(Records for locating words and elements)
____________

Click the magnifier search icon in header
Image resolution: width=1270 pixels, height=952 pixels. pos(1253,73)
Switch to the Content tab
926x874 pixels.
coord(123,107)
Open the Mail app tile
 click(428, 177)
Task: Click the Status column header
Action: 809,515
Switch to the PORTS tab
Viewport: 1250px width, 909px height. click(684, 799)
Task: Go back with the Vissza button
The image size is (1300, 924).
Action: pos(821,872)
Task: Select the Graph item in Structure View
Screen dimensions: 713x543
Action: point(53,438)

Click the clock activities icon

____________

Request:
Quote every line of the listing above word for word, from the first line to the last.

Expected output:
Click the magnifier search icon in header
Image resolution: width=1270 pixels, height=952 pixels. pos(1253,73)
Switch to the Content tab
926x874 pixels.
coord(123,107)
Open the Mail app tile
 click(428, 177)
Task: Click the Status column header
Action: 809,515
Switch to the PORTS tab
Viewport: 1250px width, 909px height. click(684, 799)
Task: Go back with the Vissza button
The image size is (1300, 924).
Action: pos(821,872)
Task: Select the Graph item in Structure View
Screen dimensions: 713x543
Action: point(53,438)

Click the clock activities icon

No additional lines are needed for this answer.